US crude prices rose slightly overnight, bolstered by progress on the US economic stimulus package, but government data shows the coronavirus pandemic started to hurt US fuel demand last week.
Demand for oil products, especially jet fuel, is falling dramatically as governments globally announce nationwide lockdowns to slow the spread of coronavirus.
Fuel demand is expected to fall sharply worldwide in the second quarter with aviation largely at a halt and road travel severely curtailed.
Most recently, India, the world’s second most populous country and the third-largest oil consumer, entered a 21-day lockdown.
US weekly gasoline product supplied – a proxy for demand – dropped 859,000 barrels per day to 8.8 million bpd last week, the biggest one-week decline since September 2019, according to the US Energy Information Administration.
Overall fuel demand fell by nearly 2.1 million bpd for the week.
West Texas Intermediate crude futures rose 55 US cents, or 2.3 per cent, to $US24.56 a barrel, a 2.3 per cent gain. Brent crude rose 40 US cents to $US27.55 a barrel, a 1.5 per cent gain.
US senators and Trump administration officials have reached an agreement on a $US2 trillion stimulus bill, helping to boost markets.
Although oil futures received a “sentiment-led boost this morning, the challenge for the physical oil market is a looming and growing oversupply which will cause a ‘nowhere to hide’ situation very soon”, said Bjornar Tonhaugen, head of oil markets at Rystad Energy.

| DIRECTIONS |
- 1) Answer these questions about the oil market report:
(a) How long is India's lockdown?
(b) To what level did US weekly gasoline product supplied fall last week?
(c) What position does Bjornar Tonhaugen hold?
- 2) Continue the oil market report past its final sentence.

| PROVIDED INFORMATION |
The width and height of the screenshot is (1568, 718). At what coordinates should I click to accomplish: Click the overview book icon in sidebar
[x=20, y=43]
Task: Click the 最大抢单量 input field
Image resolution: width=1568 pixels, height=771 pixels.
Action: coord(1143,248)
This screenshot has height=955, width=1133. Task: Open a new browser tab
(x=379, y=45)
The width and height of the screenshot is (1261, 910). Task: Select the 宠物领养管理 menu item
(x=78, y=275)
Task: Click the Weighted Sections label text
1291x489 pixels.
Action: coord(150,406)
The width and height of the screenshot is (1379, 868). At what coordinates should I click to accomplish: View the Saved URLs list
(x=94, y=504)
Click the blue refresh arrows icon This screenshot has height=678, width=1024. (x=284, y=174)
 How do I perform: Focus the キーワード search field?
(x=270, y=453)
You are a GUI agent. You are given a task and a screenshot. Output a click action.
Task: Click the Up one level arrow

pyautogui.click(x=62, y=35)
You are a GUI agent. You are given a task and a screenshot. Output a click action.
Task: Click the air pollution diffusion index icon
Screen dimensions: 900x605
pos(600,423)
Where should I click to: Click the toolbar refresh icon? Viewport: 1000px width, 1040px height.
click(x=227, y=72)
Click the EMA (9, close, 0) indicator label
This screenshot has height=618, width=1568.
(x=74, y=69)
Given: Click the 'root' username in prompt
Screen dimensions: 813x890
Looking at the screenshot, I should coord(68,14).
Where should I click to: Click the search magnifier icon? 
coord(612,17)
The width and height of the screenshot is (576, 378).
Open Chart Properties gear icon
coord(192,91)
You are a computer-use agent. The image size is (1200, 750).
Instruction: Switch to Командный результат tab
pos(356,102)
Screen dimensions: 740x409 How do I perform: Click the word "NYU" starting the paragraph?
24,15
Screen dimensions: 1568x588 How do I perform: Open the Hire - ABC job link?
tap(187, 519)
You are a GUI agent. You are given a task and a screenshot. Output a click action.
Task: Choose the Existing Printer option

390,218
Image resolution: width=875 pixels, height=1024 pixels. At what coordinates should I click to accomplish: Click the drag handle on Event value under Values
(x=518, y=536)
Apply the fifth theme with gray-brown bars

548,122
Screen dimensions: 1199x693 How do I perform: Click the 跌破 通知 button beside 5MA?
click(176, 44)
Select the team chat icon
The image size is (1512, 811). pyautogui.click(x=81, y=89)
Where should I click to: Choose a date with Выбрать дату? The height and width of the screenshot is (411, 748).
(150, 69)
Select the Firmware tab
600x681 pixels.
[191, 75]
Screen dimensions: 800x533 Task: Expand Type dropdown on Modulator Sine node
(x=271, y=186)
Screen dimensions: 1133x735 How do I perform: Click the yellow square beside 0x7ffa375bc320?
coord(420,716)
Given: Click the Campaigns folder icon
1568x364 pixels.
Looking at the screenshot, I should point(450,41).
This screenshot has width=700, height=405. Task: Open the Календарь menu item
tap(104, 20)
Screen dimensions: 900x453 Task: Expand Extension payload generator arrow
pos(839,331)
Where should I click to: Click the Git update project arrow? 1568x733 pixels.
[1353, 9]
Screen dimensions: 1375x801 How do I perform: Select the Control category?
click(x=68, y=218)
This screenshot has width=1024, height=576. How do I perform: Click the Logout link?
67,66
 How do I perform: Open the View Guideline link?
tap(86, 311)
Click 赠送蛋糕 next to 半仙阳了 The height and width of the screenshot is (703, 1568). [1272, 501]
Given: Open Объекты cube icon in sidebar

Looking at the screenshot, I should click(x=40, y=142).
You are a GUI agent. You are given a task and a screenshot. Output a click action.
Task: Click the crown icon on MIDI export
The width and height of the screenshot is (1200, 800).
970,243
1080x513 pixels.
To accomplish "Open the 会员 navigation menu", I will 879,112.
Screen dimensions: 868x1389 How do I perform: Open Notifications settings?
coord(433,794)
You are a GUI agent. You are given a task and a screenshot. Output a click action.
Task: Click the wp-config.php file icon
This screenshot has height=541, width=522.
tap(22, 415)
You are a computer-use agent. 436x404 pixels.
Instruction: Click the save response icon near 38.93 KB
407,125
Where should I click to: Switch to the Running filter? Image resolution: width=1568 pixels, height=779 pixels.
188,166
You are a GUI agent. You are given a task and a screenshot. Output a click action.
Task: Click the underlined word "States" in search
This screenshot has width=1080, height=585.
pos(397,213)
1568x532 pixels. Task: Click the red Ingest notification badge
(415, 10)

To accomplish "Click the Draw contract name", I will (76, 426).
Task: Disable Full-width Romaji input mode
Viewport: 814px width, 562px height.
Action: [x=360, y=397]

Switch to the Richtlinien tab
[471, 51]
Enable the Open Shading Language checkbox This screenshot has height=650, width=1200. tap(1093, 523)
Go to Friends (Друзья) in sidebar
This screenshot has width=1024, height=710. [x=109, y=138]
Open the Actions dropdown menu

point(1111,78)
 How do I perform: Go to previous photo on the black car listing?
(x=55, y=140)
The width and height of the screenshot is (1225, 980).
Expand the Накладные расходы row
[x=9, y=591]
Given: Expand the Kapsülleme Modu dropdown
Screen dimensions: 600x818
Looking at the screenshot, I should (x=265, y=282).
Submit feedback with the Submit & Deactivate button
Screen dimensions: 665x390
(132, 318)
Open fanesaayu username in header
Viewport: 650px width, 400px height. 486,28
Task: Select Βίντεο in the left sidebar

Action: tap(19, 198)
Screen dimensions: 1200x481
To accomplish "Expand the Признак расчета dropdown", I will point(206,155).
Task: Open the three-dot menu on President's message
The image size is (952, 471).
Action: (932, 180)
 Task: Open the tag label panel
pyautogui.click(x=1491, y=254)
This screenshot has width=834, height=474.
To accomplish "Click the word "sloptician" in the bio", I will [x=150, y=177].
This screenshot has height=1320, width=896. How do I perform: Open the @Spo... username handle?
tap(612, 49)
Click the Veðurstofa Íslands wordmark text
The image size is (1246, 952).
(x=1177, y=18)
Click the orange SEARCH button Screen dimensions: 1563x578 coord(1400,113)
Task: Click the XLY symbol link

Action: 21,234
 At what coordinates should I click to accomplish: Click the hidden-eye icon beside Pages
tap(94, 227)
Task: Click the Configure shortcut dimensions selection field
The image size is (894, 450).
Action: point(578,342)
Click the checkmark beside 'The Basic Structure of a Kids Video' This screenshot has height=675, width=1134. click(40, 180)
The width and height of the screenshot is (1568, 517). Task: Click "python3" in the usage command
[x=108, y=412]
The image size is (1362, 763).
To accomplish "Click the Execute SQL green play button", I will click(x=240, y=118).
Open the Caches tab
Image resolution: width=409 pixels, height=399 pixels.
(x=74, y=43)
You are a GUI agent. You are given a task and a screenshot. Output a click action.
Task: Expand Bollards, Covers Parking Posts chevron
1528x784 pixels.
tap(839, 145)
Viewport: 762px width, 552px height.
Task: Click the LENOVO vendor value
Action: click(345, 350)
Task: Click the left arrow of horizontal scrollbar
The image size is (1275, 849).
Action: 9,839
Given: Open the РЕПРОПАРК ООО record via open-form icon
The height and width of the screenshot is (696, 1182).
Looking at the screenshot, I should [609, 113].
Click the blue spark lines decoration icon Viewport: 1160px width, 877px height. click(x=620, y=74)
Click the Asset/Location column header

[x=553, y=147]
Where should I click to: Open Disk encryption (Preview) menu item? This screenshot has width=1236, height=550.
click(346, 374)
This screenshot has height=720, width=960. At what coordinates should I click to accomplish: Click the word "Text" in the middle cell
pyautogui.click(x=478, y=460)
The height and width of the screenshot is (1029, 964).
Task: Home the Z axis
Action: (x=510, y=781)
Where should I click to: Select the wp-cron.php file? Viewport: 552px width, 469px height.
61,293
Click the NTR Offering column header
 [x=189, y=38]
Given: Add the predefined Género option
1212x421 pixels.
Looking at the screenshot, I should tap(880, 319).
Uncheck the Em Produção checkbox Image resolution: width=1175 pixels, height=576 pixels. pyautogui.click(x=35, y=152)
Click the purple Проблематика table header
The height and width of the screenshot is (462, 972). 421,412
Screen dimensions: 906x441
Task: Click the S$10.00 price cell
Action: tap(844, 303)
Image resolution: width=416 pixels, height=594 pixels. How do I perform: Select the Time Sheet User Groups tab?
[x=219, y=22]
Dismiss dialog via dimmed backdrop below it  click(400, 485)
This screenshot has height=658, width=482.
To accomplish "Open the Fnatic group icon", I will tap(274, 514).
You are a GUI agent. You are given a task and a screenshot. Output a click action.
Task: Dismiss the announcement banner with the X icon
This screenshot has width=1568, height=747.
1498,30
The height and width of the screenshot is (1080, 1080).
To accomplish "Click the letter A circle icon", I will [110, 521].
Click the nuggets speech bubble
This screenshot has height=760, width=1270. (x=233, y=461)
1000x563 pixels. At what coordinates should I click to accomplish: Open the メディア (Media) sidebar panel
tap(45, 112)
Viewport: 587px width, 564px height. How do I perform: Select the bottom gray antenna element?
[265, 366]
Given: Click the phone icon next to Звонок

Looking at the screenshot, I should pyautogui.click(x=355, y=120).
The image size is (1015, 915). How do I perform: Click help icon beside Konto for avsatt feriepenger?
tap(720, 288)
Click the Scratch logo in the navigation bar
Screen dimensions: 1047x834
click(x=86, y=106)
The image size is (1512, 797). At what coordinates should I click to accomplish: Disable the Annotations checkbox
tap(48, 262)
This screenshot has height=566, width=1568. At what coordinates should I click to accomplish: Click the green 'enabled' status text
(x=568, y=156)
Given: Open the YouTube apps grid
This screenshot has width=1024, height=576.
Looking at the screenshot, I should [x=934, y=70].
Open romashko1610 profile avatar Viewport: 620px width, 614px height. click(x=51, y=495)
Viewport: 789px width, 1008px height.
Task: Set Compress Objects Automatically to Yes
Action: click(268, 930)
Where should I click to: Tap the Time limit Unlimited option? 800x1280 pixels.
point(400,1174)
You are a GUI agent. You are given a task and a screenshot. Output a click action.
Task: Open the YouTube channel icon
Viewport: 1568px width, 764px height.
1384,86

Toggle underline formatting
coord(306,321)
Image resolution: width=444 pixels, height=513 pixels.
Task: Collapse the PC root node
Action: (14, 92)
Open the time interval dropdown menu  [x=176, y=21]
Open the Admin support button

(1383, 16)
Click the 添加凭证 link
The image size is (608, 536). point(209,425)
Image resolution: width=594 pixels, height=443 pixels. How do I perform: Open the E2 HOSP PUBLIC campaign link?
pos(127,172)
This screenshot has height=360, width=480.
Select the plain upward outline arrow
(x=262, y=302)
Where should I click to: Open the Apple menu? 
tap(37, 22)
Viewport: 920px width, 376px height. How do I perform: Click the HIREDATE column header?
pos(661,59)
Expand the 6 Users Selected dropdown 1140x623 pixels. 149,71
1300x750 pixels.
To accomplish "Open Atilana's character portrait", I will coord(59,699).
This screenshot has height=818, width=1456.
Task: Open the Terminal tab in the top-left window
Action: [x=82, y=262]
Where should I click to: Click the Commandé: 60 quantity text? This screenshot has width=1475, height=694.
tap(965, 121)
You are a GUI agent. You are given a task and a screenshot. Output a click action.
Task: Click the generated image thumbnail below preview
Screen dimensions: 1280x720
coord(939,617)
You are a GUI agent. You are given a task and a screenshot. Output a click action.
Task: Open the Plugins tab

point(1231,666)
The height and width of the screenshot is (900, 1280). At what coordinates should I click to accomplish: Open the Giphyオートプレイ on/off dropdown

| RESPONSES IN ORDER |
- 1)
(a) 21 days.
(b) 8.8 million barrels per day.
(c) Head of oil markets at Rystad Energy.

- 2)
The chief executive of the world’s biggest oil trader, Vitol Group, estimates a demand loss of 15 million to 20 million barrels per day over the next few weeks.
The US energy sector is slashing capital spending and jobs, with capital expenditures at most shale companies expected to drop by at least 30 per cent.
The outlook has turned “extremely pessimistic” amid the coronavirus pandemic, a survey by the Dallas Federal Reserve Bank of oil and gas companies showed on Wednesday.
The Dallas Fed said its business activity index plunged from -4.2 in the fourth quarter to -50.9 in the first, the lowest reading in the survey’s four-year history.
Crude inventories rose by 1.6 million barrels in the most recent week, the EIA said.
Inventories, which have risen for nine straight weeks, are expected to keep growing as fuel demand declines and refineries pare back activity.
“We are entering into the single worst reset in energy prices in my lifetime,” said one respondent.
Oil prices have fallen by more than 45 per cent this month after OPEC+, comprising the Organisation of the Petroleum Exporting Countries and other producers, including Russia, failed to agree on extending output cuts.
“This reminds me of the aftermath of the 1998 price crash and what it did to our productive capacity for the next decade,” said John Kilduff, a partner at Again Capital Management in New York.
“These busts like this can be long lasting in the oil industry.”